Less than one in four of Hampshire’s investigations in 2021 led to a child protection plan, a lower rate than any of its statistical neighbours or the national rate of one in three. Based on these figures, Hampshire does not demonstrate that an enhanced role for the MASH leads to well-targeted investigations.
In its 2019 inspection of Hampshire, Ofsted rated the county as outstanding across the board. It found that “experienced, skilled practitioners and managers, supported by highly effective systems, ensure a consistently swift and efficient response when children are referred to the multi-agency safeguarding hubs”.
Inspectors said that strategy discussions “lead to the right action, and children are effectively safeguarded through well-thought-out, high-quality child protection investigations”.
No evidence, experience or plan
The panel’s report includes one paragraph on implementing MACPUs, in which it proposes that the government provides start-up funding and some areas test the model before wider implementation.
It is concerning that a proposal for a major reorganisation of children’s social care and partner agencies is being put forward with no evidence for it, no experience of it in operation, no plan to properly evaluate it before wide implementation, and a single paragraph to describe implementation.”
It is understandable that, following such tragic child deaths we should look to what went wrong and try to put it right. The mistakes that the panel’s report identifies in the way agencies worked together in these two cases chimes with previous findings of problems in inter-agency work.
Sadly, the suggested response looks like more of the approach which has caused the spiral of increasing investigations and that has left agencies drowning in responding to heightened concern about risk of harm. This is a pattern we have seen following inquiry after inquiry throughout this century.

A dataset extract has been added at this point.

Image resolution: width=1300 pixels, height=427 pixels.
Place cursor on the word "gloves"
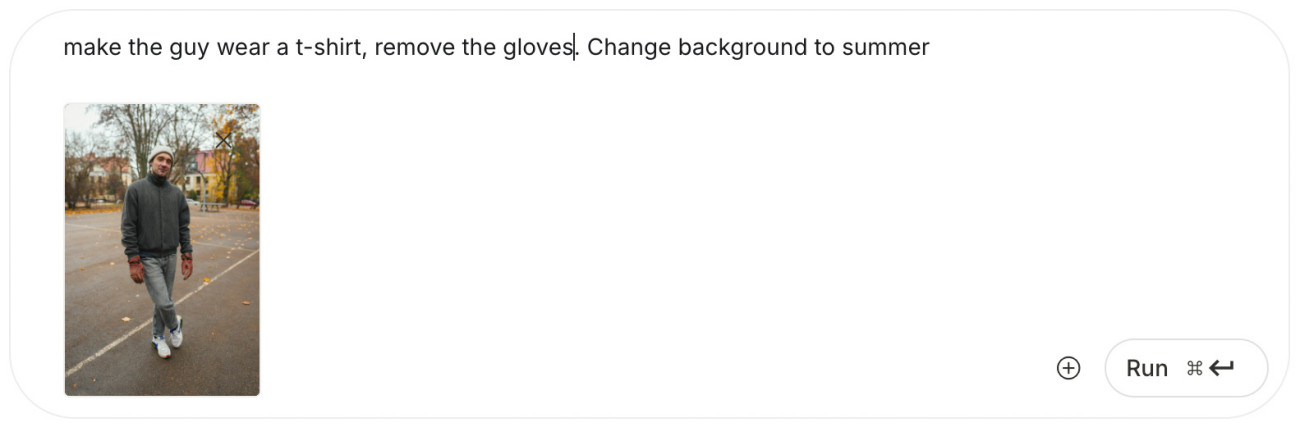tap(538, 47)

Engaging – not alienating – families
To better protect children, we need to look for a different response that engages families and communities rather than alienating them.
We need to lift our eyes from constantly picking over failings that is the inevitable focus of inquiries into child deaths. Instead we should look to positive approaches where stronger inter-agency work is being developed.
For example, in its recent final report, the Independent Review of Children’s Social Care (pp 51-52) identified how Camden’s investment in help and support in partnership with families led to major improvements. There were falls of 47% in referrals and 29% in children in need per 10,000 children between 2014 and 2021. Children in care rates fell by 48% between 2012 and 2021.
Leeds, like Camden, promoted family group conferencing. It carried out a wide inter-agency programme (Family Valued) to change the culture of social work teams and local agency partners through promoting restorative practice. The 2017 evaluation of the programme showed statistically significant reductions in both the number and rate children looked after per 10,000 population; the number of child protection plans; and the number of children in need. In both these areas, the focus was on strengthening inter-agency work through promoting partnership with families.
If we want to improve children’s wellbeing, develop more effective inter-agency work, and engage communities so children are safer, we need a change from the culture of investigation and searching for blame and to develop expertise in working alongside families and communities.
Andy Bilson is emeritus professor of social work at the University of Central Lancashire and co-chair of the Parents, Families and Allies Network. He has been a senior manager in children’s social work and was director of the Council of Europe’s observatory on children’s rights.